Source: Morningstar monthly max drawdown % for the Bloomberg Barclays U.S. Aggregate Bond Index (“Bonds”) & the Russell 3000® Index (“Stocks”) from 12/31/1989 to 3/31/2018. Indexes are unmanaged and cannot be invested in directly. Index returns represent past performance, are not a guarantee of future performance, and are not indicative of any specific investment. Diversification and strategic asset allocation do not assure profit or protect against loss in declining markets.
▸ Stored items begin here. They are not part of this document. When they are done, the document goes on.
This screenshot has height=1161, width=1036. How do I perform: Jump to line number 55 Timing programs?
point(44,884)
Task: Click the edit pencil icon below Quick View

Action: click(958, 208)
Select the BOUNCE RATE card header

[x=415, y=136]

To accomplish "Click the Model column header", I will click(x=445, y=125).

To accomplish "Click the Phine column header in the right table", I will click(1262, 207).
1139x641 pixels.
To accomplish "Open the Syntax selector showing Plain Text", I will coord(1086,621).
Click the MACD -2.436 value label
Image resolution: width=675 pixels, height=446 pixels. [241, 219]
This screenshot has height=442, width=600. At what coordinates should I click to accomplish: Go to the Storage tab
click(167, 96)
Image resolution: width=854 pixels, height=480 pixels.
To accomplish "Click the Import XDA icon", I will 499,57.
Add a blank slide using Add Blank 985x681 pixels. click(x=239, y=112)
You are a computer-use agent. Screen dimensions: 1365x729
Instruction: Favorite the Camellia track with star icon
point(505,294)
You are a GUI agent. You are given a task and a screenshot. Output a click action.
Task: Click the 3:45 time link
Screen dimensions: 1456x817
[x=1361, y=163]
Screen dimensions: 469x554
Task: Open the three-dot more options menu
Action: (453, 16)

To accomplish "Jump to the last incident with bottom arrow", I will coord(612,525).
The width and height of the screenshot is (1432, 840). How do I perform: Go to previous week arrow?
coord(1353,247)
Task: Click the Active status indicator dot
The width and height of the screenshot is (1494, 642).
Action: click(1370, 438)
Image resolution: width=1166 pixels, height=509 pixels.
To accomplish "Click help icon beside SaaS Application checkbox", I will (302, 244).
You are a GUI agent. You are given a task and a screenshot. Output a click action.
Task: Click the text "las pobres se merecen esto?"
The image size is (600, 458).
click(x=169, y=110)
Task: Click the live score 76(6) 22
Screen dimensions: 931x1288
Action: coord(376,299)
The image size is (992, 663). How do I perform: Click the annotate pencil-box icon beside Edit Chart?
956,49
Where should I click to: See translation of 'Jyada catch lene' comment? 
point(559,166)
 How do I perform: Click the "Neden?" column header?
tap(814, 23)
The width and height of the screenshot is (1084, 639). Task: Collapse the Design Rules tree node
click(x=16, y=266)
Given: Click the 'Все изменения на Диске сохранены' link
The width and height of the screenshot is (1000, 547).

Historically, investors have been rewarded by fixed income over the long run

Despite periods of short-term volatility, over the long run fixed income investors have been rewarded with positive returns from the asset class. Going back to 1976 there have been just two three-year time periods where the Bloomberg Barclays U.S. Aggregate Bond Index has not delivered a positive return and in each of those time periods (October 1979–September 1981 and April 1978–March 1980) the index still did not lose more than 1%. Over longer time periods such as five, 10 and 20 years, returns on the index have never been negative and provided investors with returns of at least 2% per year.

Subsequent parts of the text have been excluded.